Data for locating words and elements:
────────

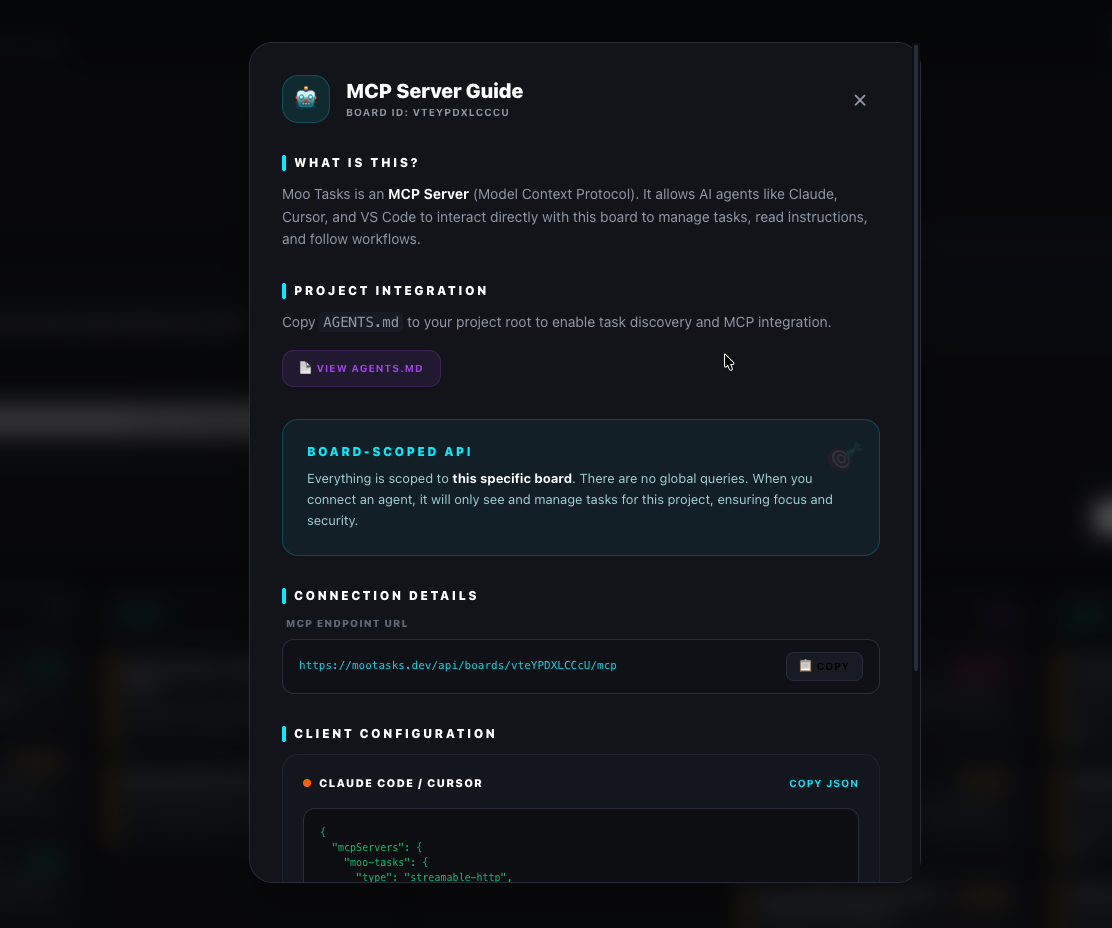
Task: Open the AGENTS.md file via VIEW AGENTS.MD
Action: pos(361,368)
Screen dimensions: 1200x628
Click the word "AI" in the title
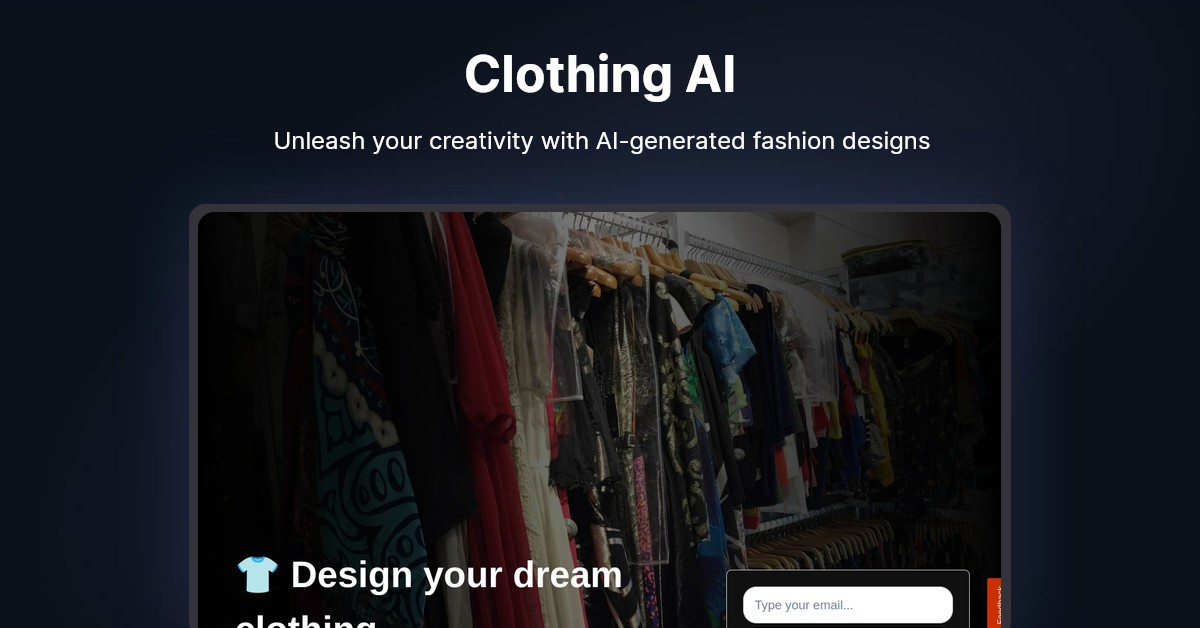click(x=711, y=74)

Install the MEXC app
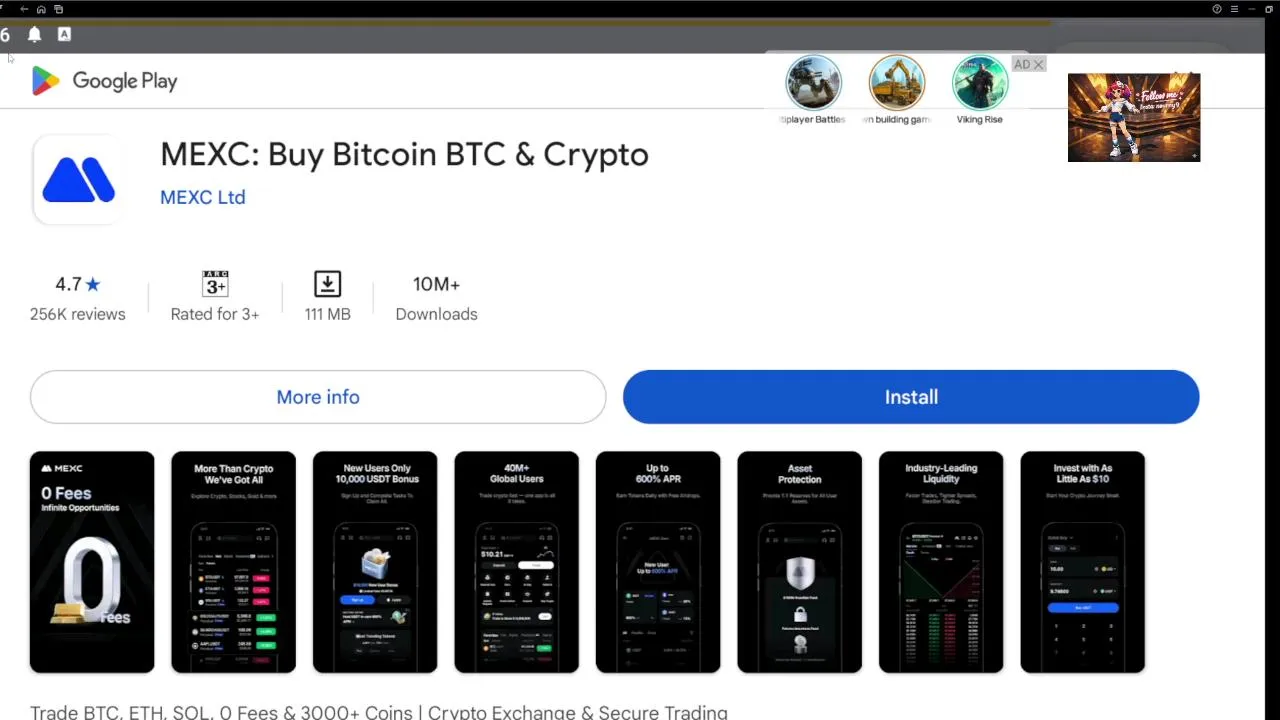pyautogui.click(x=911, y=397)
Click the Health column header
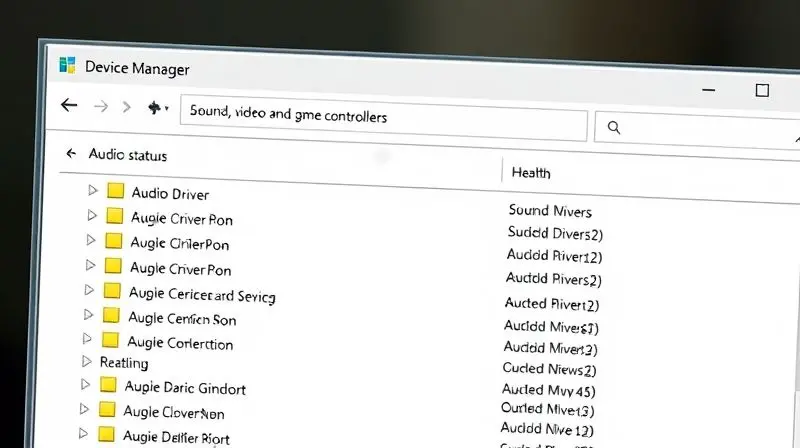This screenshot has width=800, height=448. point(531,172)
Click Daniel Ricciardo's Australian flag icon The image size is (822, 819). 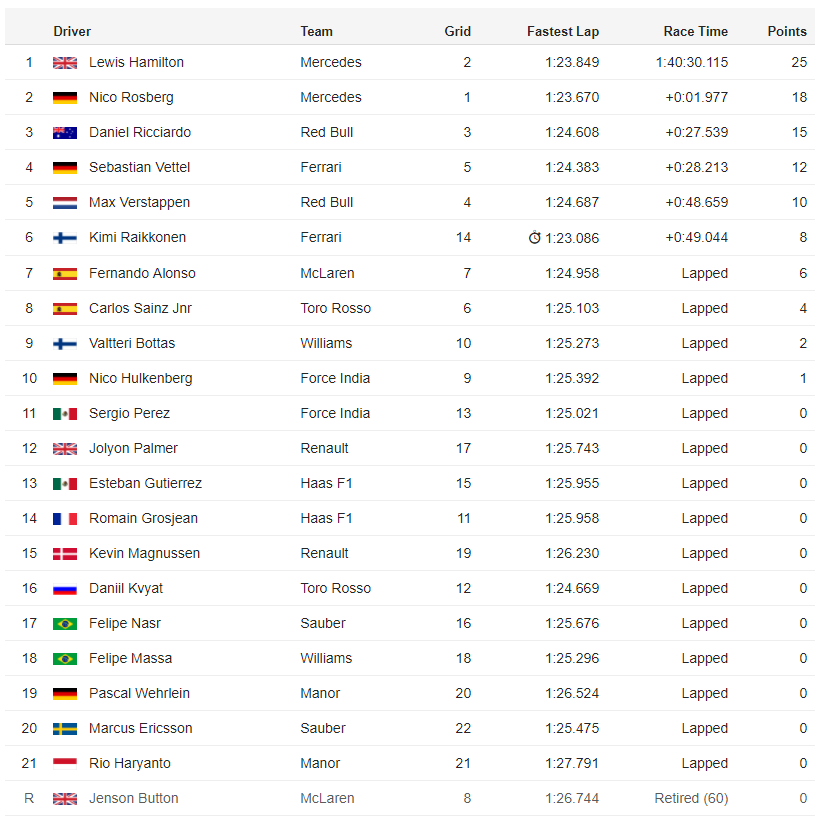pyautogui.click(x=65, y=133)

────────

Requirements:
Copy the data above, starting at the line that contains "Screen dimensions: 1200x628" and ending after the line that contains "This screenshot has". Leave the pictures out.

Task output:
Screen dimensions: 1200x628
Click the word "AI" in the title
click(x=711, y=74)

Install the MEXC app
pyautogui.click(x=911, y=397)
Click the Health column header
This screenshot has width=800, height=448. point(531,172)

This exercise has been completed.